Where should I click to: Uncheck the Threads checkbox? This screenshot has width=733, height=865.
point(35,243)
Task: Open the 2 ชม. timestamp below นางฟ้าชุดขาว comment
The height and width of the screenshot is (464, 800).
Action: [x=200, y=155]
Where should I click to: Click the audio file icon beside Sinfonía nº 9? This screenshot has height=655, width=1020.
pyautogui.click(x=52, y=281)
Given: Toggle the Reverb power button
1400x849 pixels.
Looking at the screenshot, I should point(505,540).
--
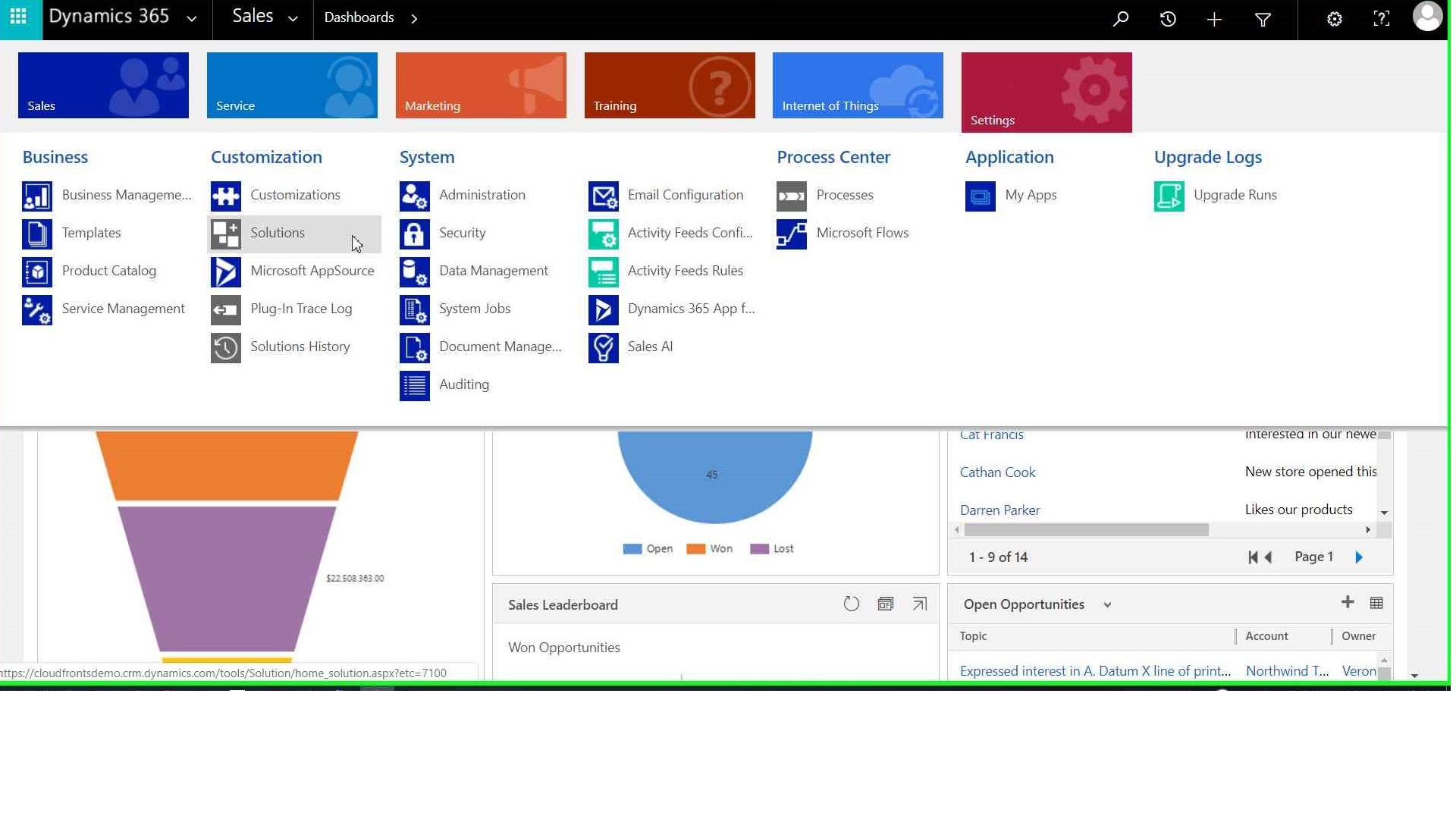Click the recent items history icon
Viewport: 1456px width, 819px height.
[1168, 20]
---
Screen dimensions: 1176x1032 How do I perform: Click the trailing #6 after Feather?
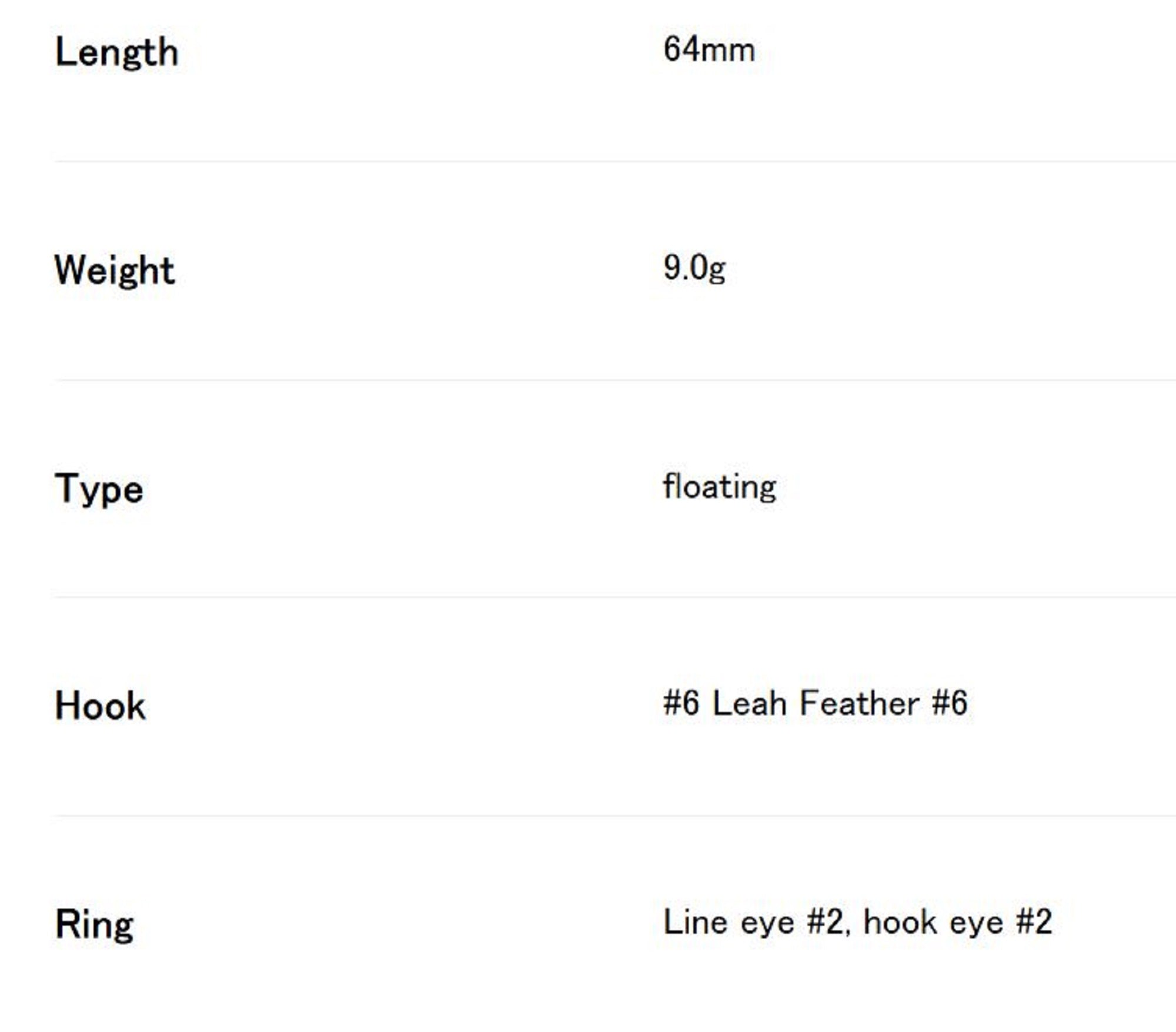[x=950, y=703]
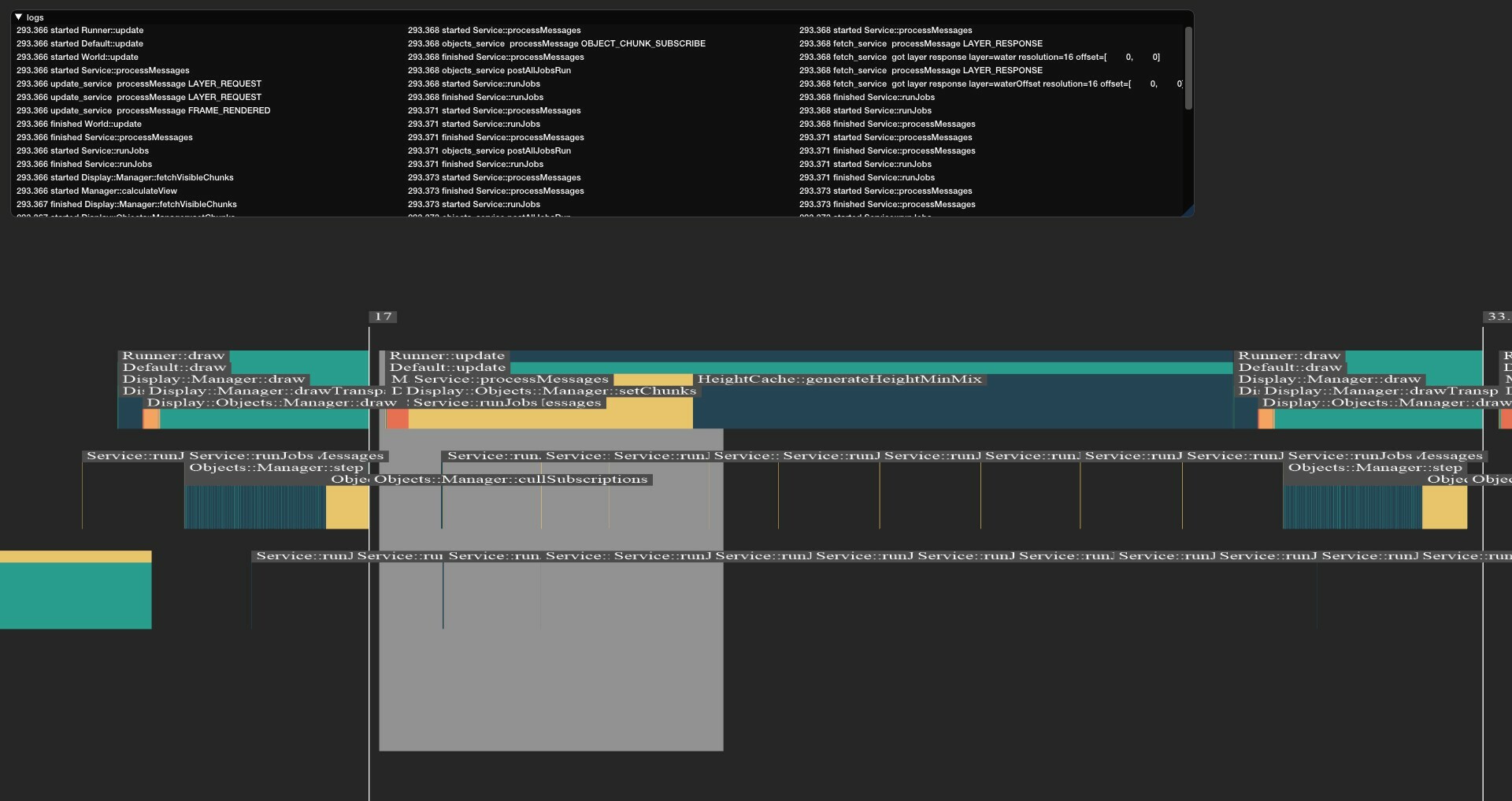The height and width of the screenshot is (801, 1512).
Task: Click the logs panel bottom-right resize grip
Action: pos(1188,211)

### DIRECTIVE
In the items above, take the lines starting with the one that contains "Where should I click to: Click" and going on through the one that contains "Looking at the", both included. Arrange them as a Markdown table with a Row column holding the row number and a Text column holding the line, leaving out any blank lines.

### TASK SOLUTION
| Row | Text |
|---|---|
| 1 | Where should I click to: Click the audio file icon beside Sinfonía nº 9? This screenshot has height=655, width=1020. |
| 2 | pyautogui.click(x=52, y=281) |
| 3 | Given: Toggle the Reverb power button |
| 4 | 1400x849 pixels. |
| 5 | Looking at the screenshot, I should point(505,540). |